**Description of the task:** Each line below that carries the string "computer" must appear in the answer.

═════ Data supplied

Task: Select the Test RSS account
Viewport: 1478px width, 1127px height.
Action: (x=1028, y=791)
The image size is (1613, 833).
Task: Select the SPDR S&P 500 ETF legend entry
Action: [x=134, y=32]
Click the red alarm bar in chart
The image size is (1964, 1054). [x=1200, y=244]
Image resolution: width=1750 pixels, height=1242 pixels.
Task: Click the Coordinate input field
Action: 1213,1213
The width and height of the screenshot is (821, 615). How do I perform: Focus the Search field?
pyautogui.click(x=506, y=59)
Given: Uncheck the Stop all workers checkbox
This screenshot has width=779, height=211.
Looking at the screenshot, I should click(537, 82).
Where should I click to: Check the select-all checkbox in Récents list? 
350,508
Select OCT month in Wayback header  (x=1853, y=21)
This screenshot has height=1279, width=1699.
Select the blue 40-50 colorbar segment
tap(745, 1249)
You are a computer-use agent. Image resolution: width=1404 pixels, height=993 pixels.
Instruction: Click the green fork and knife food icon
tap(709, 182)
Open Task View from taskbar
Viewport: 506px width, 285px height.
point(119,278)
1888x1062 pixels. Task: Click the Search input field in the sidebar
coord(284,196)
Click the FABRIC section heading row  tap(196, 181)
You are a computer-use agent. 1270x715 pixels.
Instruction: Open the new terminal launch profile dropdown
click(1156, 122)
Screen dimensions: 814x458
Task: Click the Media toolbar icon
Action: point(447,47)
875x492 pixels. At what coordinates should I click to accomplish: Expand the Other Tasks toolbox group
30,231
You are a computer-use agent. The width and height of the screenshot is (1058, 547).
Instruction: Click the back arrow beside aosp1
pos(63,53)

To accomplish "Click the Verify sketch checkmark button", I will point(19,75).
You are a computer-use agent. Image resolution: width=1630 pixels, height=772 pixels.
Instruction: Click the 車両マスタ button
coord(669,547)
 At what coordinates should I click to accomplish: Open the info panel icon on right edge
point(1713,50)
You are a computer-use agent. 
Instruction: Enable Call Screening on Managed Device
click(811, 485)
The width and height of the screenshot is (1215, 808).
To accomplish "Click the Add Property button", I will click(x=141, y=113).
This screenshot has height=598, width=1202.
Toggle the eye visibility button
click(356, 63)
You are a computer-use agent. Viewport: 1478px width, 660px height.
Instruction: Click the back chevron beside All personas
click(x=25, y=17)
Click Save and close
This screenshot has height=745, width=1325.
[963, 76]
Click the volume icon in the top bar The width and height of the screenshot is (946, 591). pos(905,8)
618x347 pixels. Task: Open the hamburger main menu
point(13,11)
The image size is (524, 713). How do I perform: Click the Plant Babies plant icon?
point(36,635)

══════════

**Exercise solution:**
You are a computer-use agent. Image resolution: width=1404 pixels, height=993 pixels.
You are a computer-use agent. 1270x715 pixels.
You are a computer-use agent. The width and height of the screenshot is (1058, 547).
You are a computer-use agent. Image resolution: width=1630 pixels, height=772 pixels.
You are a computer-use agent. 
You are a computer-use agent. Viewport: 1478px width, 660px height.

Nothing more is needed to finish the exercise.